-- DESCRIPTION OF THE TASK --
Output exactly, and only, the stretch of lines beginning at the line with "Where should I" and ending at the last line of the listing below. Drop the pictures.
============
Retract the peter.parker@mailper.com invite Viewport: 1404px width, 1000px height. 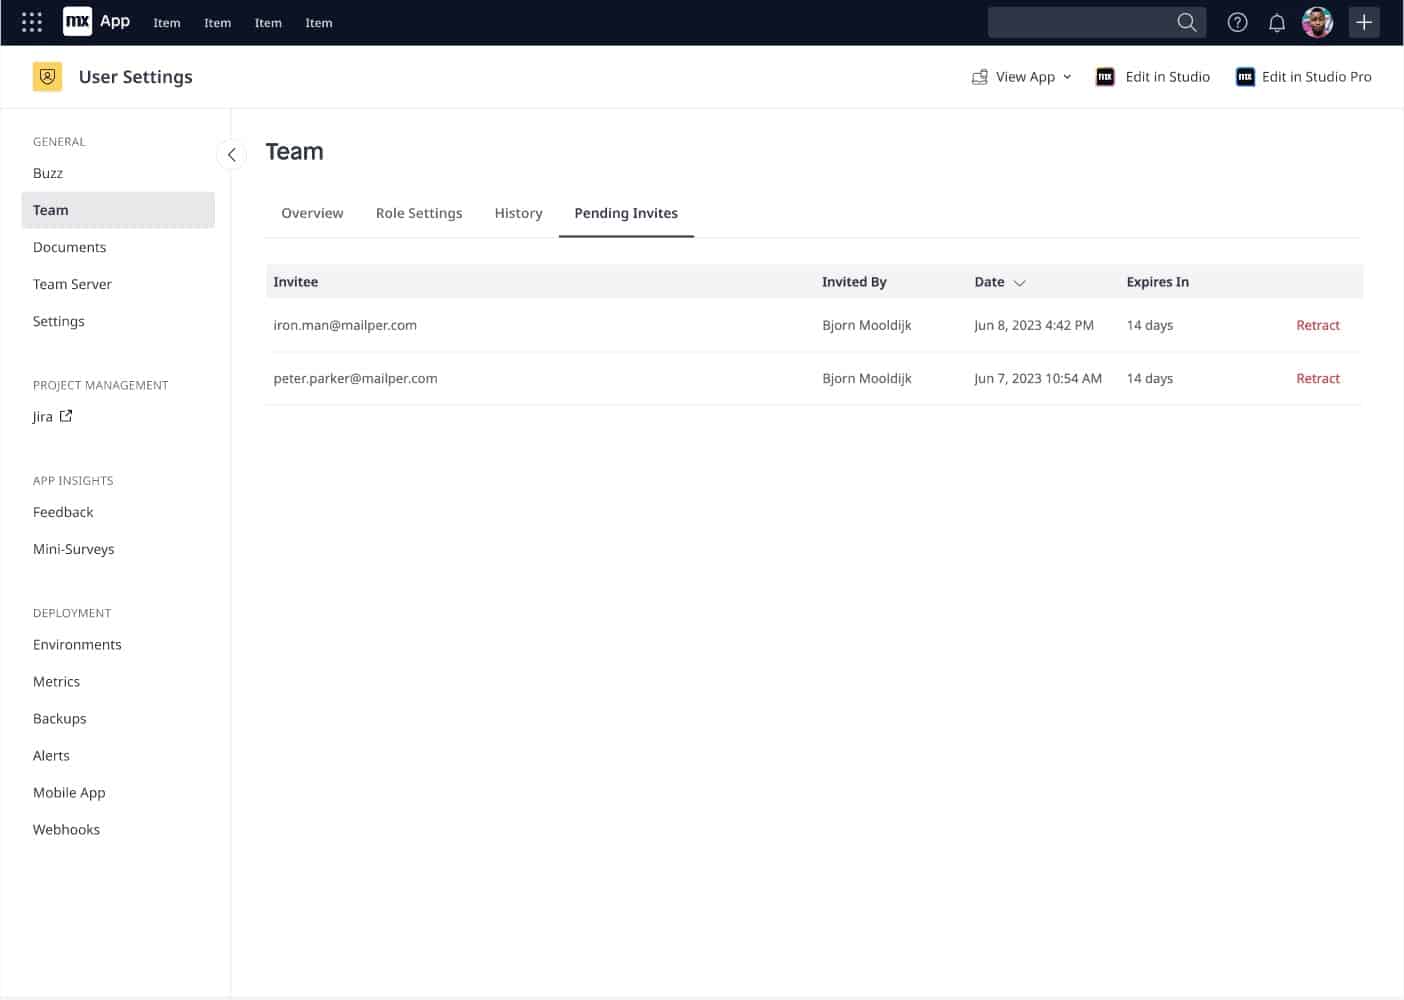pos(1317,378)
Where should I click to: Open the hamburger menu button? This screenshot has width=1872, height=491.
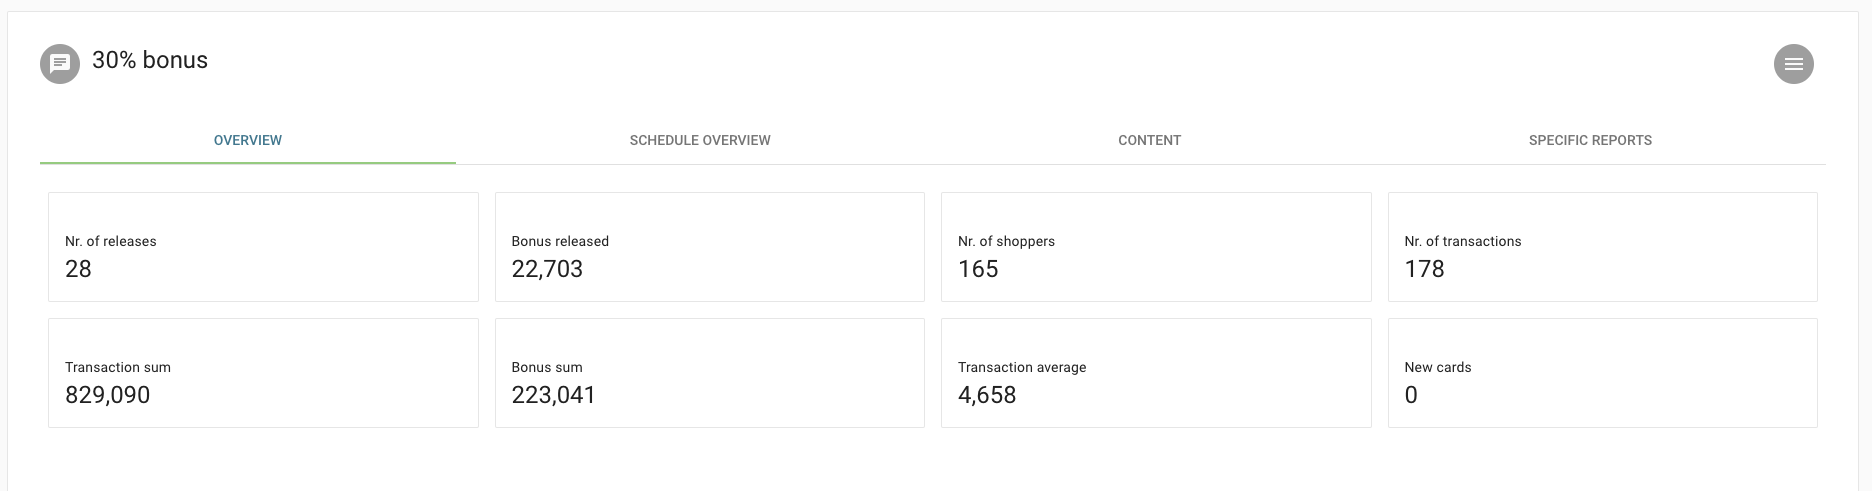tap(1793, 64)
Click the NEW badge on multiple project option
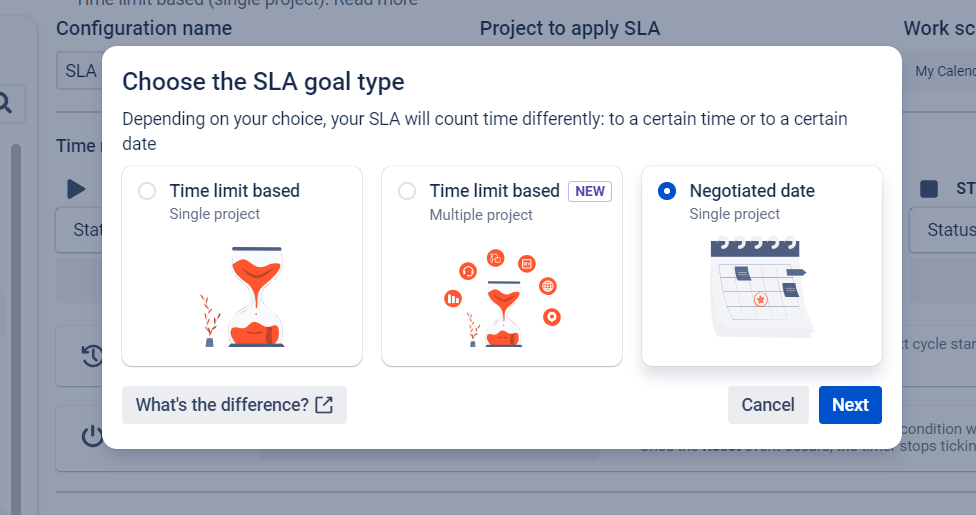Screen dimensions: 976x515 590,191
============
-- ANSWER SECTION --
Where should I click to: Open the hamburger menu button? This screenshot has width=1872, height=491.
tap(1793, 64)
Click the NEW badge on multiple project option
Screen dimensions: 976x515 590,191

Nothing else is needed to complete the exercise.